━━ Provided data ━━
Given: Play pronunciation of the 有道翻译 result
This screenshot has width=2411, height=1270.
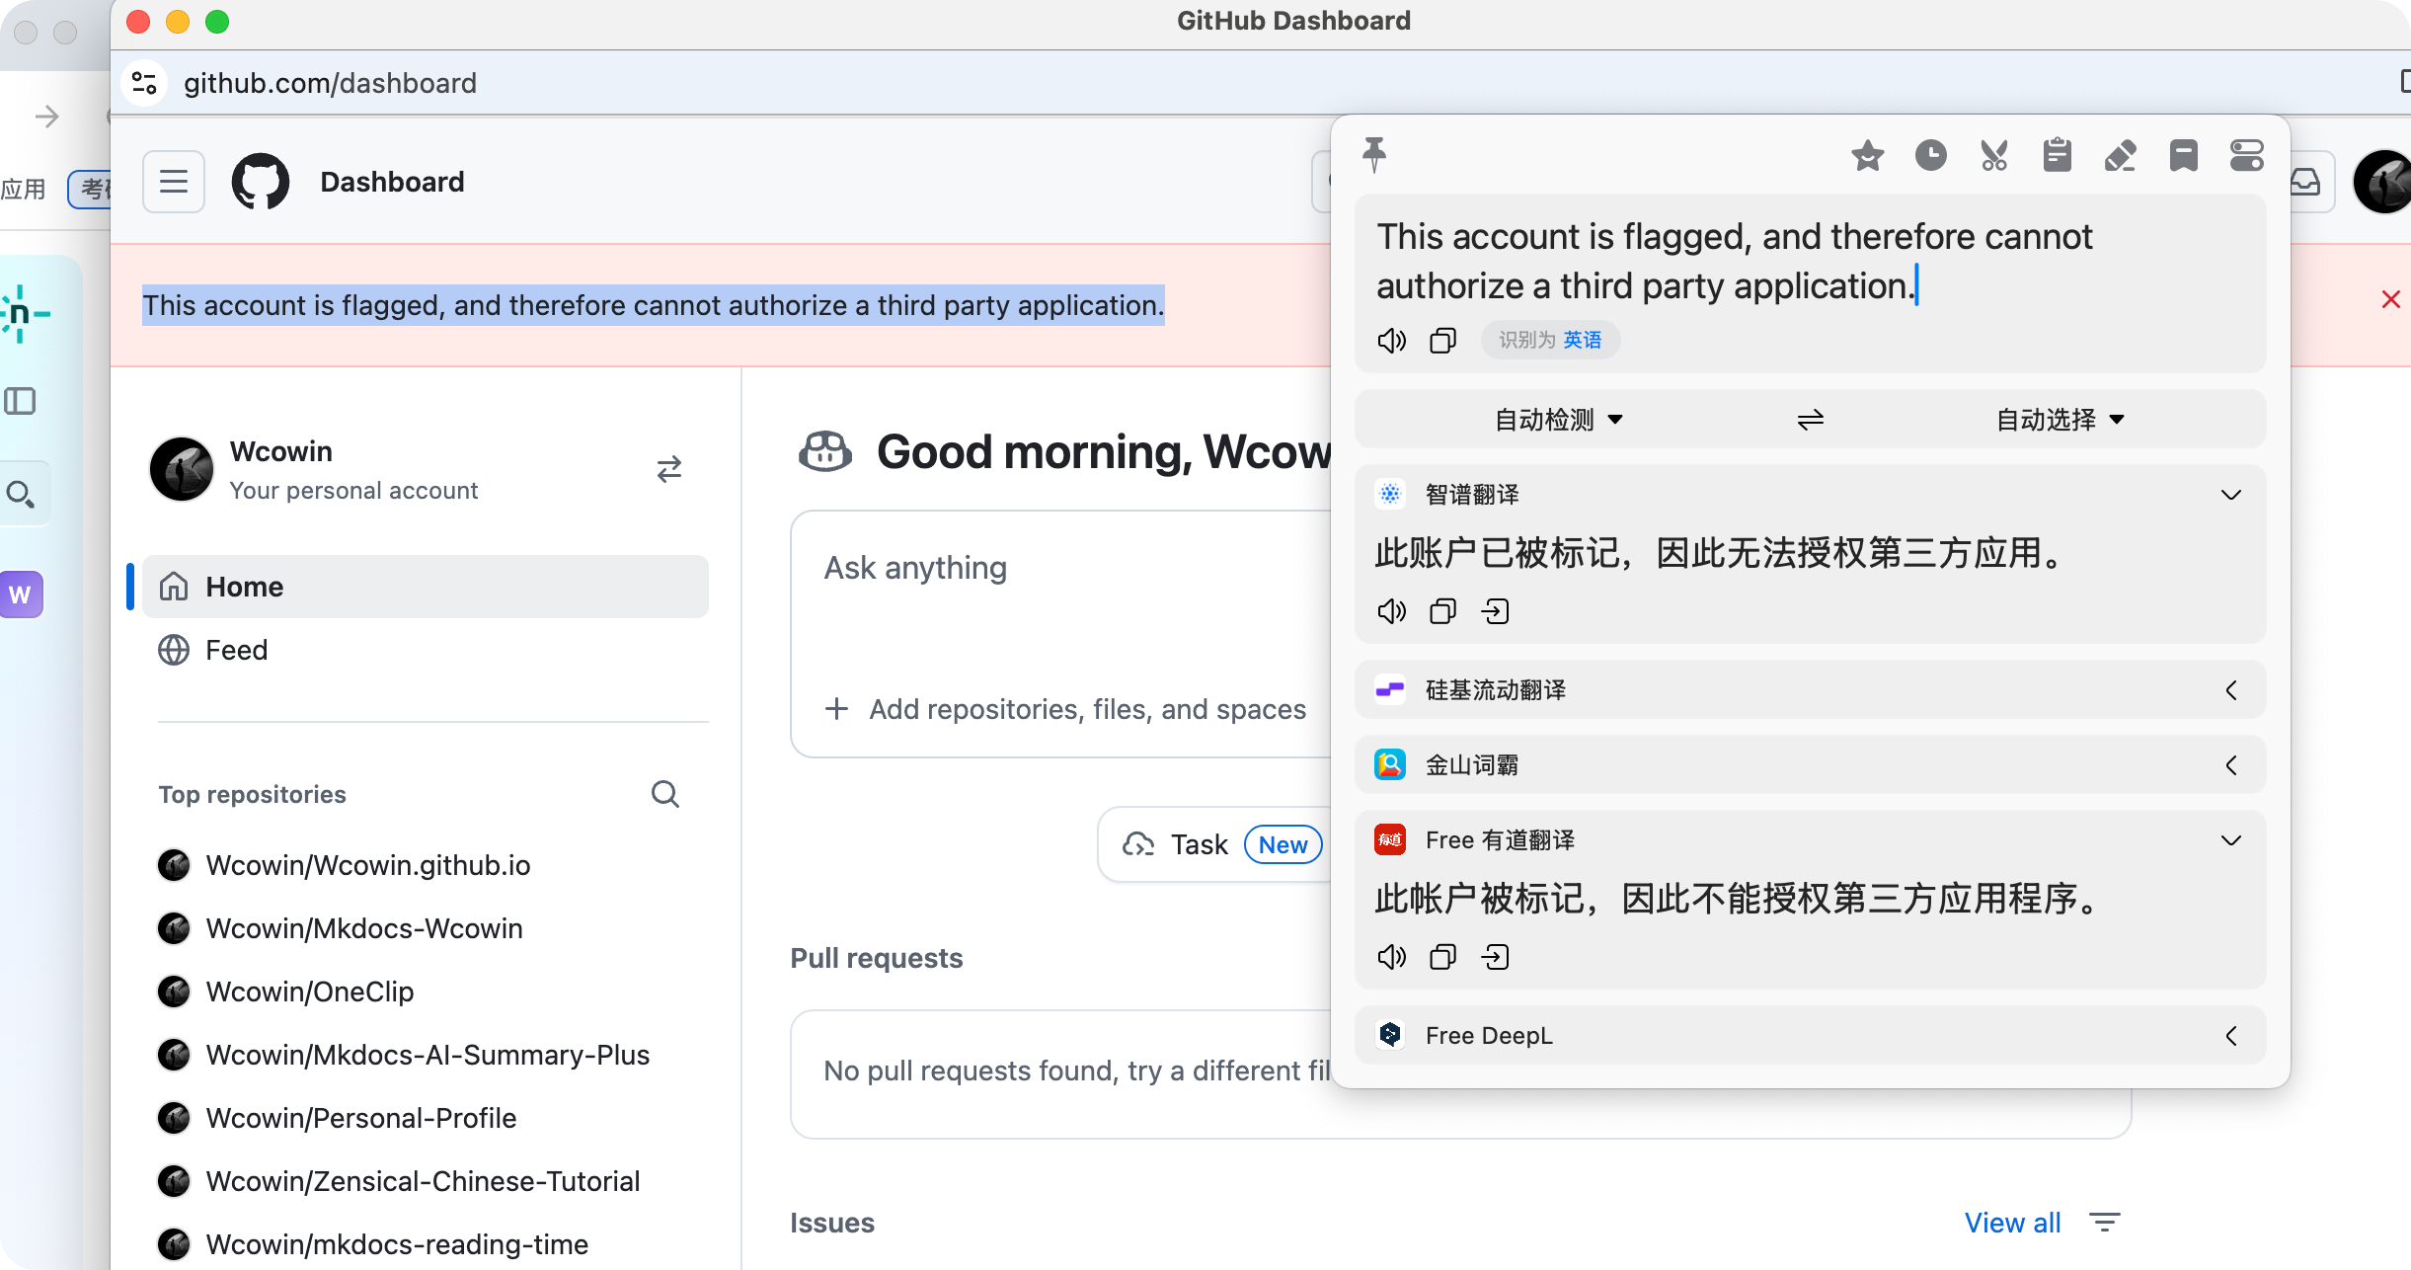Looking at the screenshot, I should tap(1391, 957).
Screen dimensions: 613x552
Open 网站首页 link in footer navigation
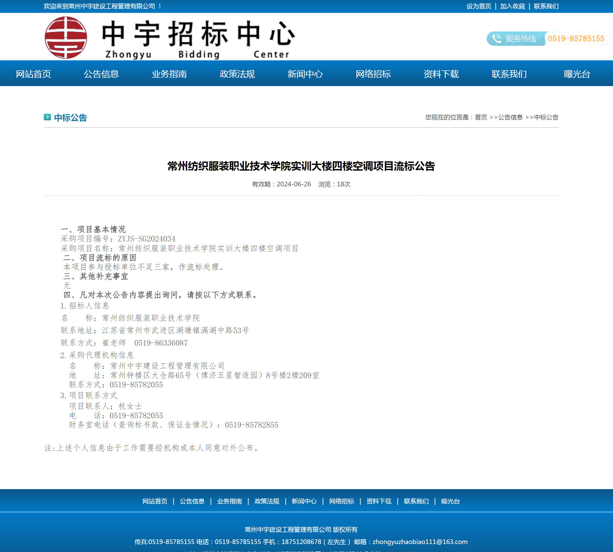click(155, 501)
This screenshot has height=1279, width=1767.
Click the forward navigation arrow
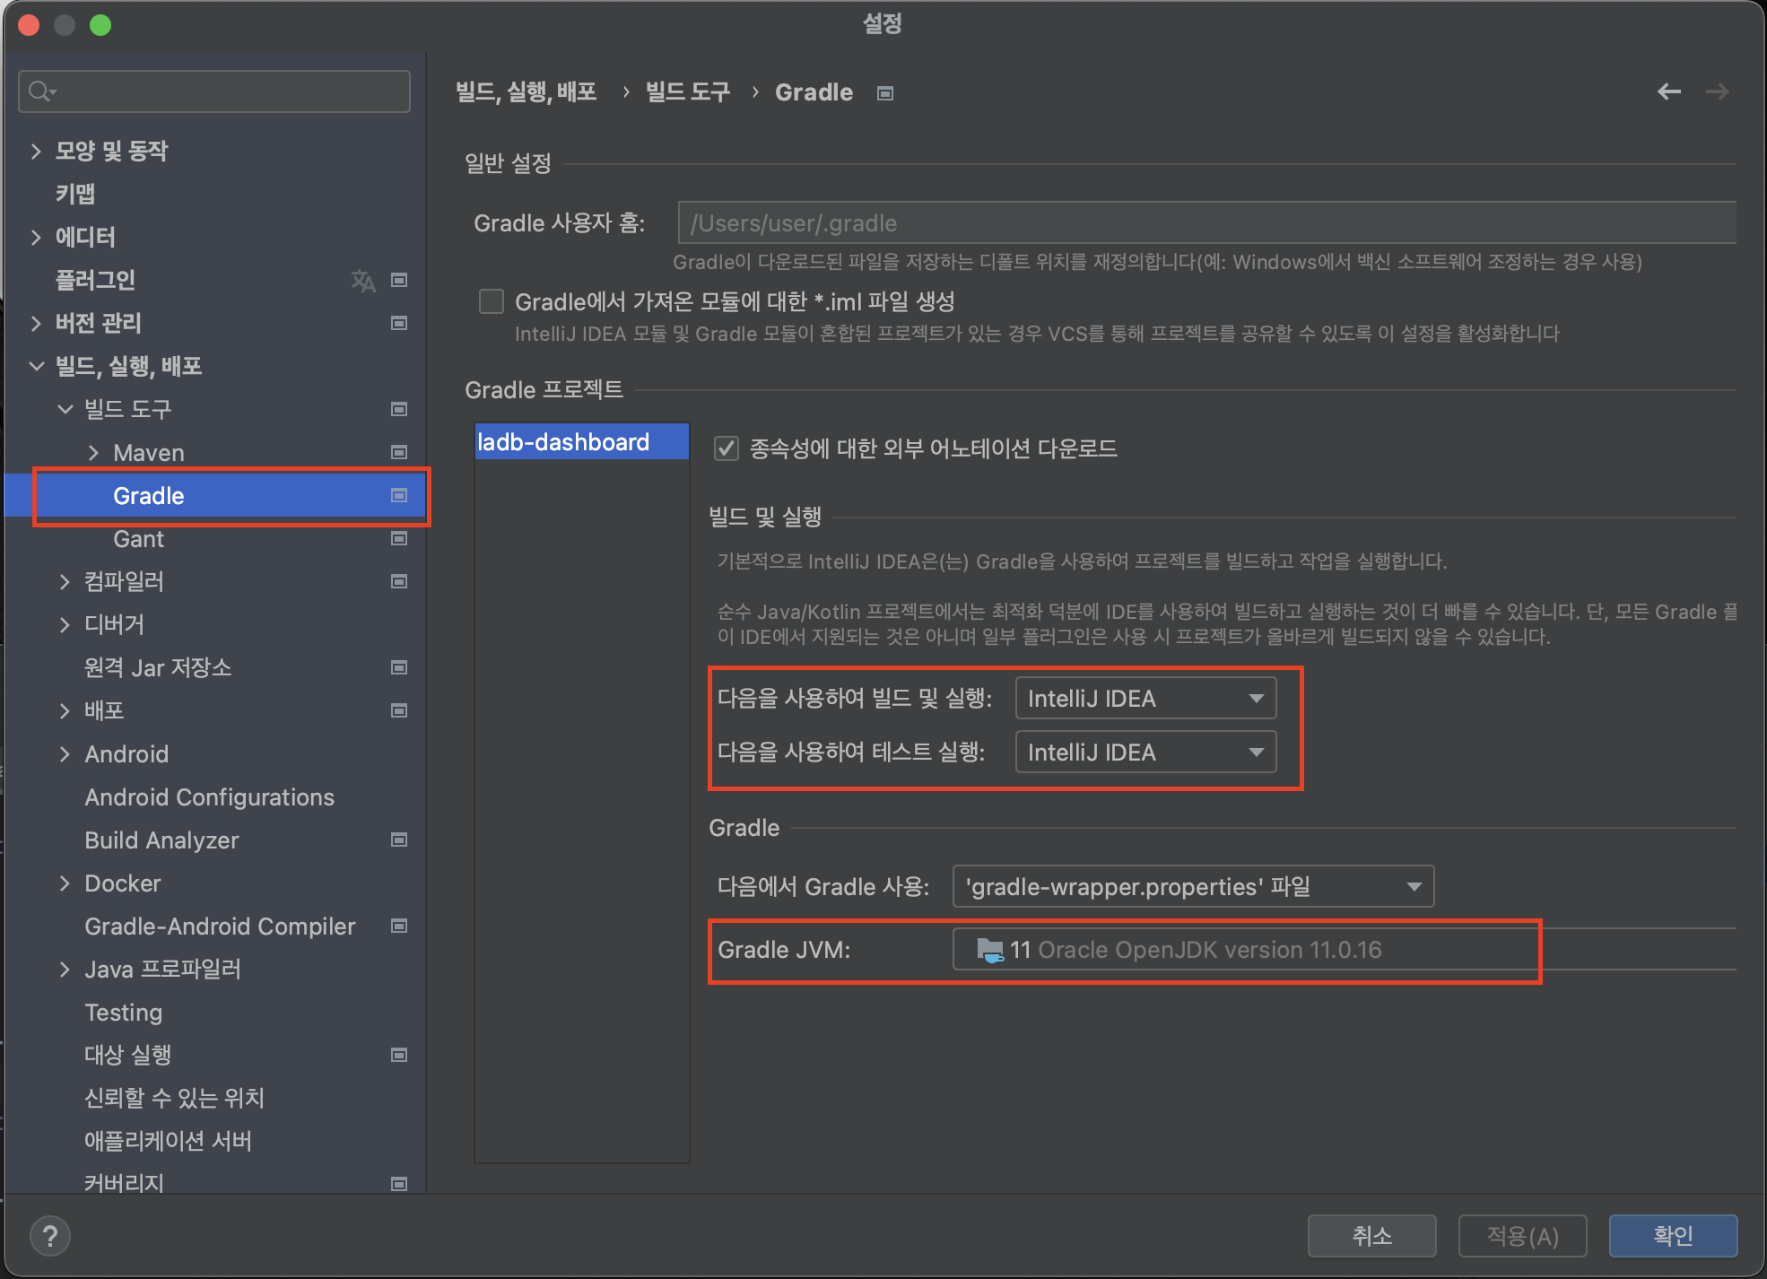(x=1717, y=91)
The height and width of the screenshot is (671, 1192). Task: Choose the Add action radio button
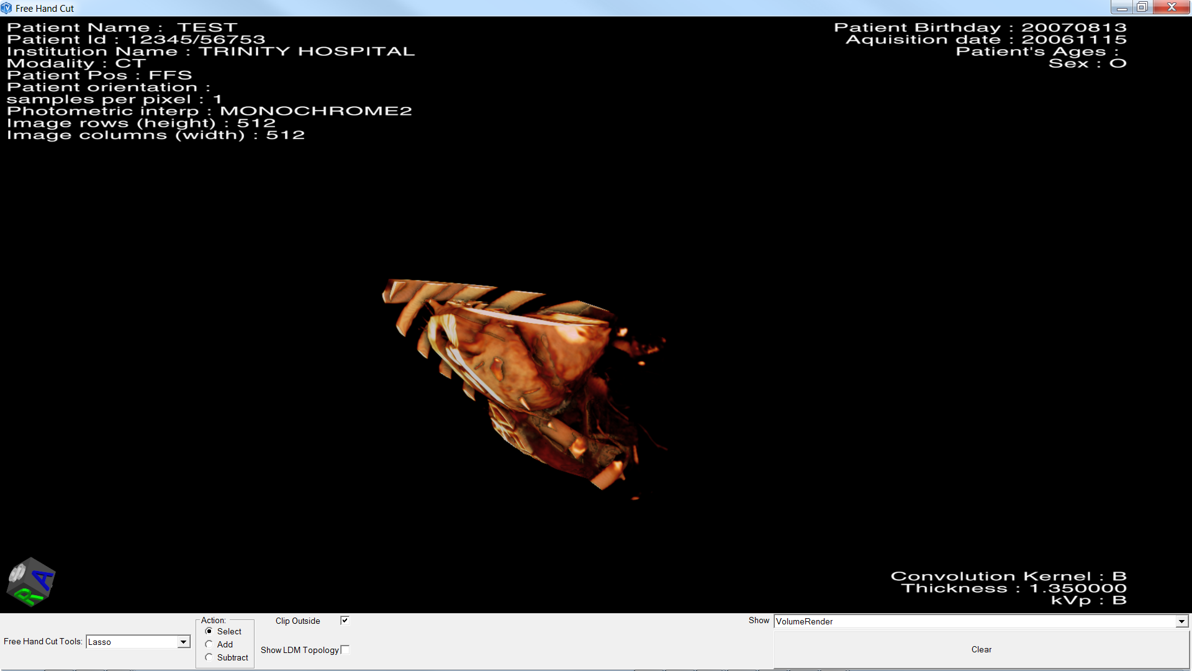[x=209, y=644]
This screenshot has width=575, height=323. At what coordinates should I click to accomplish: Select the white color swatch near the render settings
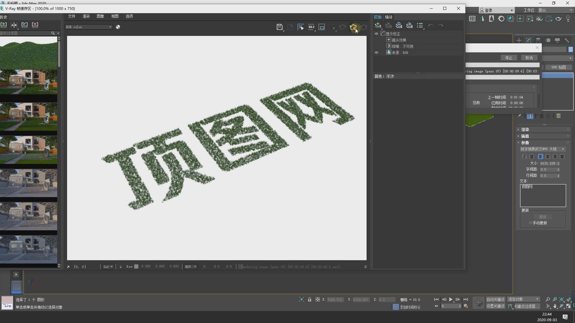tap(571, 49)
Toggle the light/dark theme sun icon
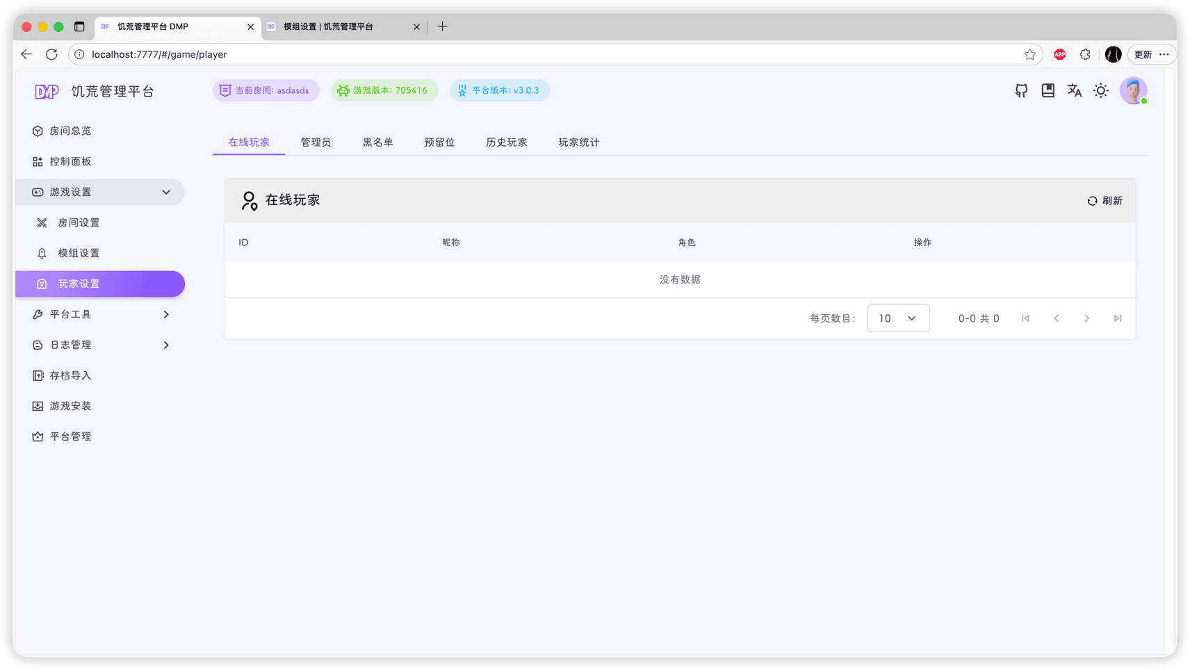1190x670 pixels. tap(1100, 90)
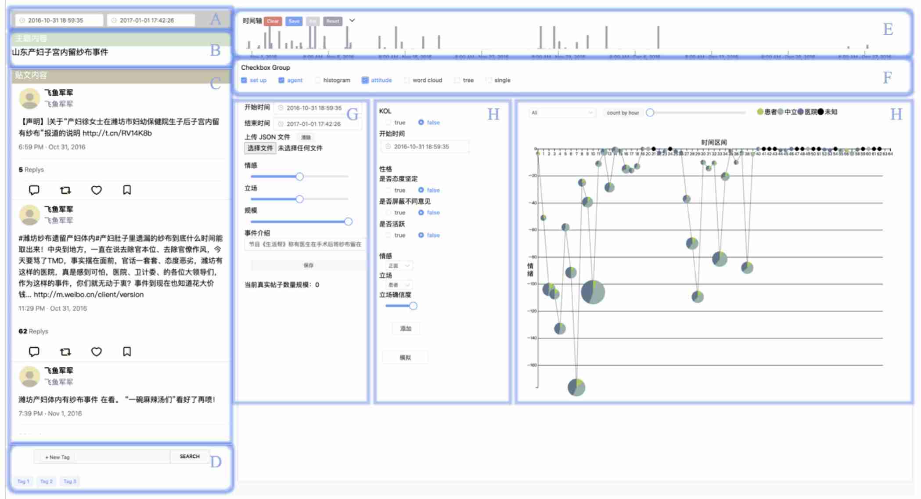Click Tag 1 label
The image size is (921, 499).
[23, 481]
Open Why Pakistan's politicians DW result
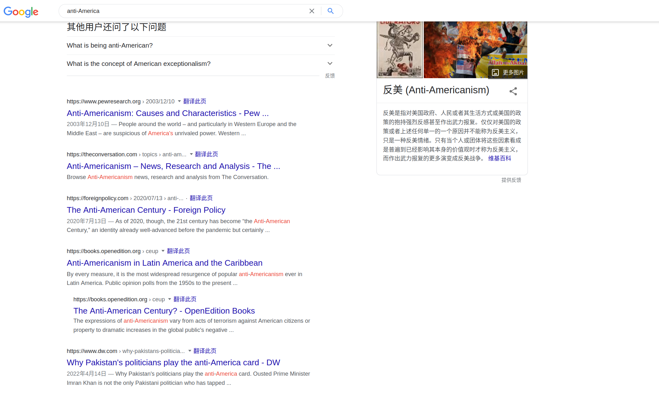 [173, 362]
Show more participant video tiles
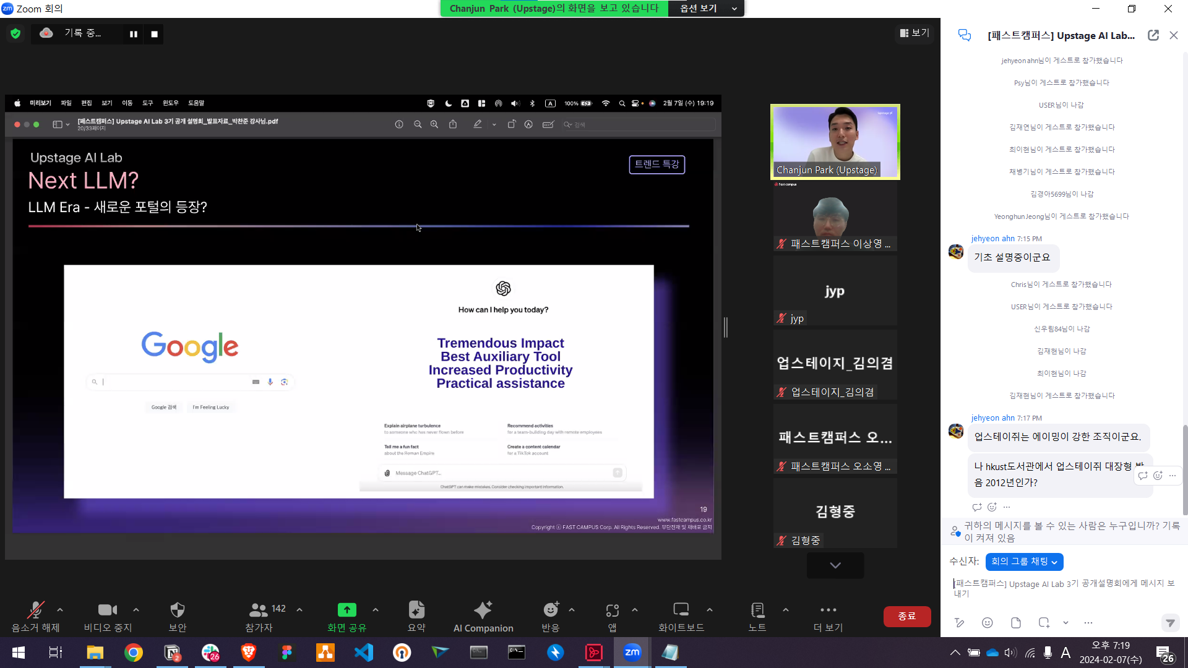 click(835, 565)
━━━
§ **Goal of the exercise**:
The entries above are to be retyped exactly, with each picture left out.

§ **Result**:
Given: Play pronunciation of the 有道翻译 result
This screenshot has width=2411, height=1270.
Looking at the screenshot, I should tap(1391, 957).
Screen dimensions: 613x552
Open 网站首页 link in footer navigation
click(155, 501)
This screenshot has height=1279, width=1767.
Click the forward navigation arrow
(x=1717, y=91)
The height and width of the screenshot is (671, 1192). Task: Choose the Add action radio button
[x=209, y=644]
This screenshot has width=575, height=323. At what coordinates should I click to accomplish: Select the white color swatch near the render settings
tap(571, 49)
Toggle the light/dark theme sun icon
1190x670 pixels. tap(1100, 90)
Click Tag 1 label
The image size is (921, 499).
[23, 481]
Open Why Pakistan's politicians DW result
 [173, 362]
Show more participant video tiles
 click(835, 565)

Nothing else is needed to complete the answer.